> Exercise passage:
(2019-02-26) Constantin Humans Who Are Not Concentrating Are Not General Intelligences
Sarah Constantin: Humans Who Are Not Concentrating Are Not General Intelligences. Recently, OpenAI came out with a new language model that automatically synthesizes text, called GPT-2.
The scary thing about GPT-2-generated text is that it flows very naturally if you’re just skimming, reading for writing style and key, evocative words.
But if I read with focus, I notice that they don’t make a lot of logical sense.
OpenAI HAS achieved the ability to pass the Turing test against humans on autopilot.
I know of a few people, acquaintances of mine, who, even when asked to try to find flaws, could not detect anything weird or mistaken in the GPT-2-generated samples
Robin Hanson’s post Better Babblers is very relevant here. He claims, and I don’t think he’s exaggerating, that a lot of human speech is simply generated by “low order correlations”, that is, generating sentences or paragraphs that are statistically likely to come after previous sentences or paragraphs.
Let me call styles of talking (or music, etc.) that rely mostly on low order correlations “babbling”
I’ve interviewed job applicants, and perceived them all as “bright and impressive”, but found that the vast majority of them could not solve a simple math problem. The ones who could solve the problem didn’t appear any “brighter” in conversation than the ones who couldn’t.
I’ve taught public school teachers, who were incredibly bad at formal mathematical reasoning (I know, because I graded their tests), to the point that I had not realized humans could be that bad at math — but it had no effect on how they came across in friendly conversation after hours.
I also noticed, upon reading GPT2 samples, just how often my brain slides from focused attention to just skimming.
The mental motion of “I didn’t really parse that paragraph, but sure, whatever, I’ll take the author’s word for it” is, in my introspective experience, absolutely identical to “I didn’t really parse that paragraph because it was bot-generated and didn’t make any sense so I couldn’t possibly have parsed it”, except that in the first case, I assume that the error lies with me rather than the text. This is not a safe assumption in a post-GPT2 world. Instead of “default to humility” (assume that when you don’t understand a passage, the passage is true and you’re just missing something) the ideal mental action in a world full of bots is “default to null” (if you don’t understand a passage, assume you’re in the same epistemic state as if you’d never read it at all.) Maybe practice and experience with GPT2 will help people get better at doing “default to null”?

> Work instruction:
Copy the GPT-2 essay from "(2019-02-26) Constantin Humans" to "humans on autopilot.", swapping every "OpenAI" for "the research lab". Answer using only the GPT-2 essay.

> Dataset excerpt:
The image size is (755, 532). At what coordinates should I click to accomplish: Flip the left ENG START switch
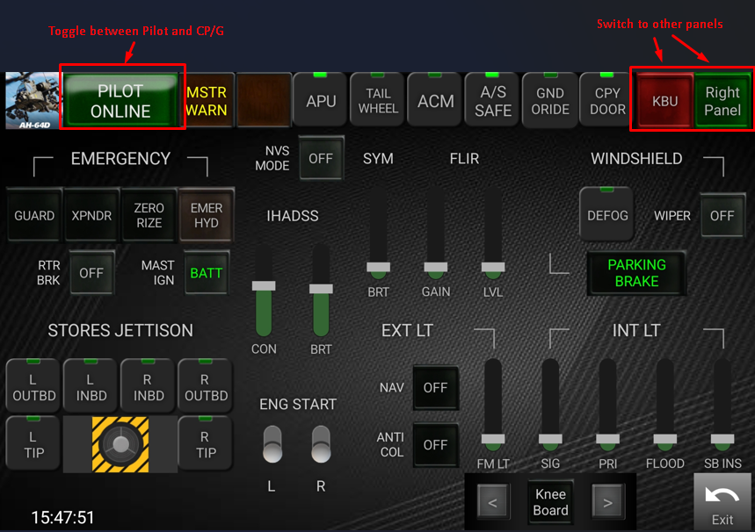pyautogui.click(x=272, y=444)
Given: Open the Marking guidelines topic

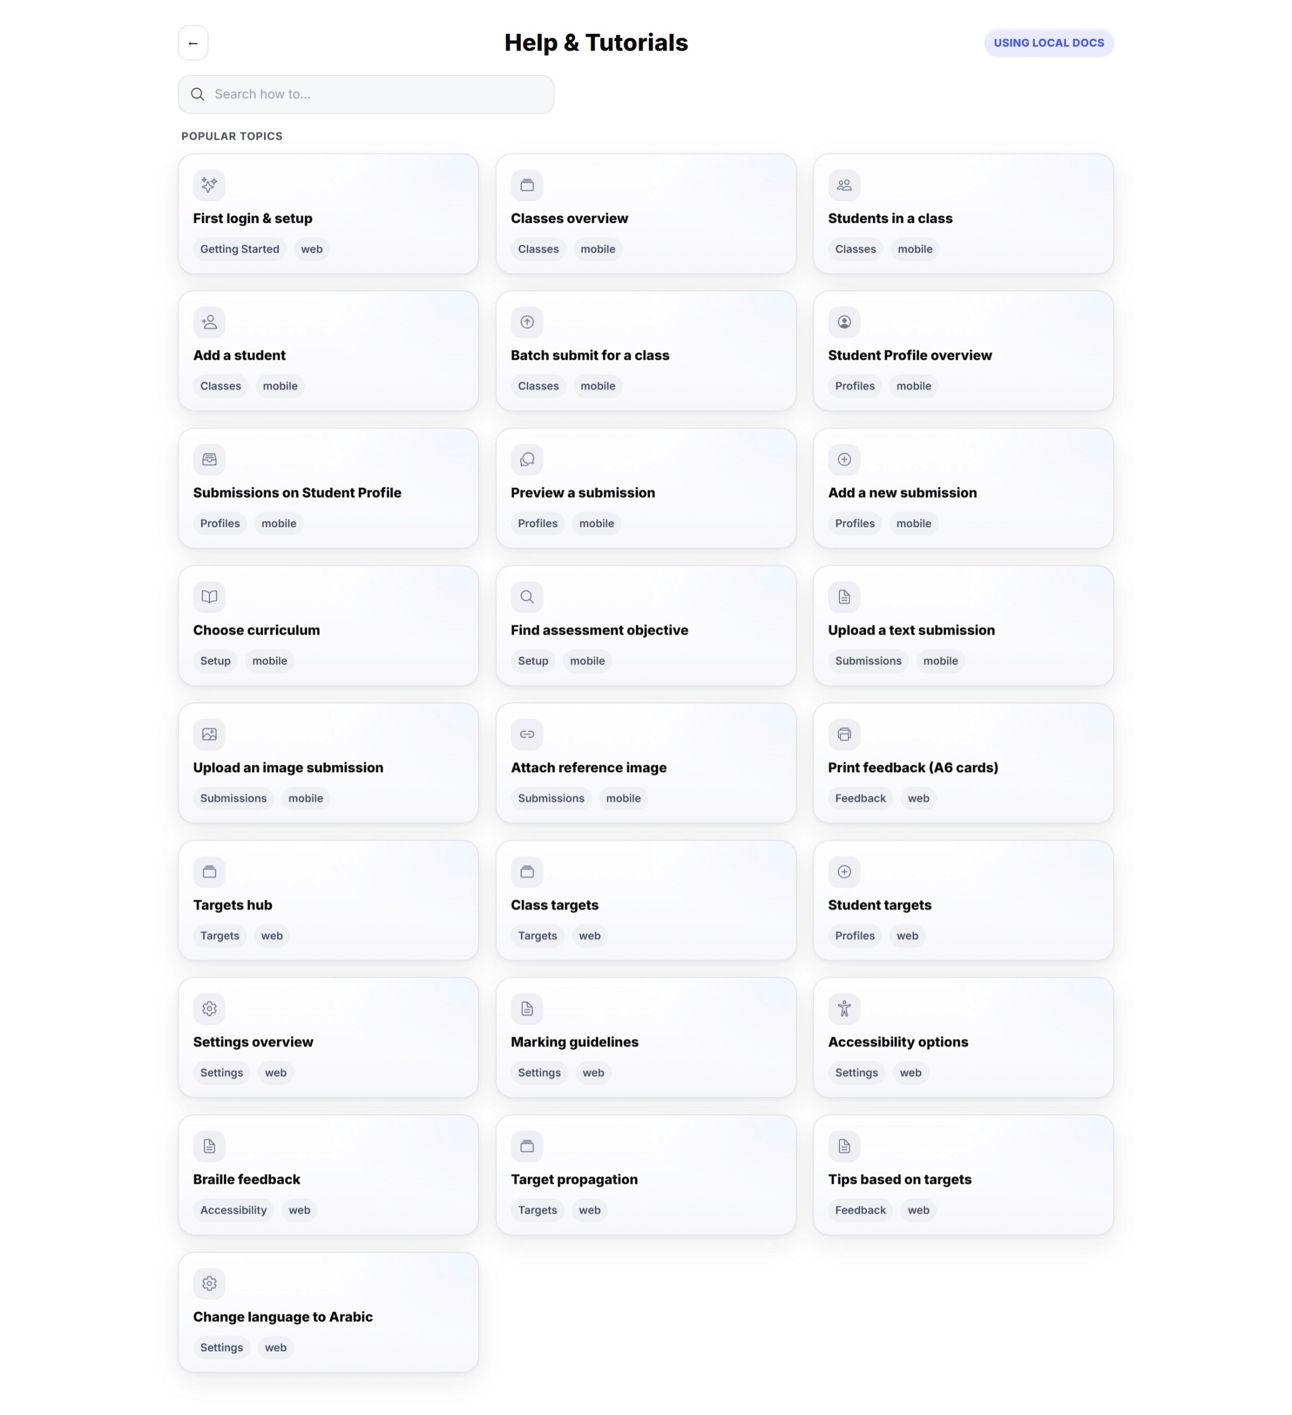Looking at the screenshot, I should [646, 1038].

> Response box:
(2019-02-26) Constantin Humans Who Are Not Concentrating Are Not General Intelligences
Sarah Constantin: Humans Who Are Not Concentrating Are Not General Intelligences. Recently, the research lab came out with a new language model that automatically synthesizes text, called GPT-2.
The scary thing about GPT-2-generated text is that it flows very naturally if you’re just skimming, reading for writing style and key, evocative words.
But if I read with focus, I notice that they don’t make a lot of logical sense.
the research lab HAS achieved the ability to pass the Turing test against humans on autopilot.